My understanding is that a Taler is a "use-once" note - you create it from a payment provider balance, then you can transfer it to someone else, but then that person then has to redeem the coupon, they can't transfer it again (at least not using the cryptographically secure protocol - they could give someone else the private key, but clearly that wouldn't be safe). So transactions in Taler look something like this: 1 convert payment provider balance to Taler note 2 send Taler note to someone else 3 recipient converts receipt back to payment provider balance 4 create a new Taler note (go to 1). The anonymity should derive from the fact that the receipt note can't be traced back to the original spendable note, and the time delay between the creation of the spendable note and the redemption of the receipt note (so arguably the system requires some level of minimum activity to achieve a practical privacy guarantee).
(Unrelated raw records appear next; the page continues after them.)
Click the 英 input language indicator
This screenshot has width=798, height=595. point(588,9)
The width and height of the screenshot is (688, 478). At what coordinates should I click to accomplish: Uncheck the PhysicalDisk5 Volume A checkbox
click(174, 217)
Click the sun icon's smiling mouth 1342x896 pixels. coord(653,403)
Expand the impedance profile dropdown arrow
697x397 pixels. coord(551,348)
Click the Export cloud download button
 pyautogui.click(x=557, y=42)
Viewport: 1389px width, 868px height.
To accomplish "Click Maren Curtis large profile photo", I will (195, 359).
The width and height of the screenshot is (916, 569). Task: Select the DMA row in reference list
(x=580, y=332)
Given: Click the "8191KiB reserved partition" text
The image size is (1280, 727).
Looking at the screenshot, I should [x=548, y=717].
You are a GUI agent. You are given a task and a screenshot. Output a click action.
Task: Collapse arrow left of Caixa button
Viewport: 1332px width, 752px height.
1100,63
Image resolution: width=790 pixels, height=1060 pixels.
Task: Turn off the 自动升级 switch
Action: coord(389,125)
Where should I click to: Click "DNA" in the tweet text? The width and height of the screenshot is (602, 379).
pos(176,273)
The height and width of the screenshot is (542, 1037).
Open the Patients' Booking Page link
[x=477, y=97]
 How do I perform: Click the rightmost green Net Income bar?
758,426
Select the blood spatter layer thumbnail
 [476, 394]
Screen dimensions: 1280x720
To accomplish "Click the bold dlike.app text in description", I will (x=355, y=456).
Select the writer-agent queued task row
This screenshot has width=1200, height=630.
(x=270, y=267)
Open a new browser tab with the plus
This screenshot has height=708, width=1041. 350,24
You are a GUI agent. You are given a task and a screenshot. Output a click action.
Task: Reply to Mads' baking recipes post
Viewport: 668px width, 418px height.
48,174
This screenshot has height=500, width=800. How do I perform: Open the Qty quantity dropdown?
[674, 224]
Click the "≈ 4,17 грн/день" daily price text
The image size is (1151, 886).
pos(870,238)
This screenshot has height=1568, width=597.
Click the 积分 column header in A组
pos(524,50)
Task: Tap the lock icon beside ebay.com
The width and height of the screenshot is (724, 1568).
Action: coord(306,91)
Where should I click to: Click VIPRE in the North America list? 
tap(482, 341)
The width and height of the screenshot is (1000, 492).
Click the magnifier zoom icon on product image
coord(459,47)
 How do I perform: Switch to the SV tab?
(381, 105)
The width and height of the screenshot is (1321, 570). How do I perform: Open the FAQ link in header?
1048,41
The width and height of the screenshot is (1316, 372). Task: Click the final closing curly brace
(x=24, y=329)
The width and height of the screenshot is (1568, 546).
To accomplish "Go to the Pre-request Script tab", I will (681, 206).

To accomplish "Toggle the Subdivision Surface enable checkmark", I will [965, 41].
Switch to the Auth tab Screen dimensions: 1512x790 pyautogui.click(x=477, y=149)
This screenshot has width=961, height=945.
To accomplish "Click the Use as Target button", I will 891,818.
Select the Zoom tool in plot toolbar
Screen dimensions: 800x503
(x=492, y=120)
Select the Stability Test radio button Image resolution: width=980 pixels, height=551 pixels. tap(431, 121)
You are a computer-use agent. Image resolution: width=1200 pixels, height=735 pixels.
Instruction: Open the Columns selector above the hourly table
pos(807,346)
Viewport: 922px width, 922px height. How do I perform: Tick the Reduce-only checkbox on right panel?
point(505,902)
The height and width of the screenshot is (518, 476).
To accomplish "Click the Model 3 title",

So in that sense it is quite different from the account or UTXO logic that most cryptocurrencies use, where balances can be transferred between accounts indefinitely. I think it's interesting to think about what problems it solves - it semi-solves anonymity in a way that might be acceptable for lawmakers and that doesn't require a backdoor (the more typical approach for 'compliant privacy'). The question is whether that is enough utility gain for regular users to justify the overhead - it seems like a simple transaction requires quite a lot of steps, key management is a non-trivial burden (for users who might not even be used to password managers eg),...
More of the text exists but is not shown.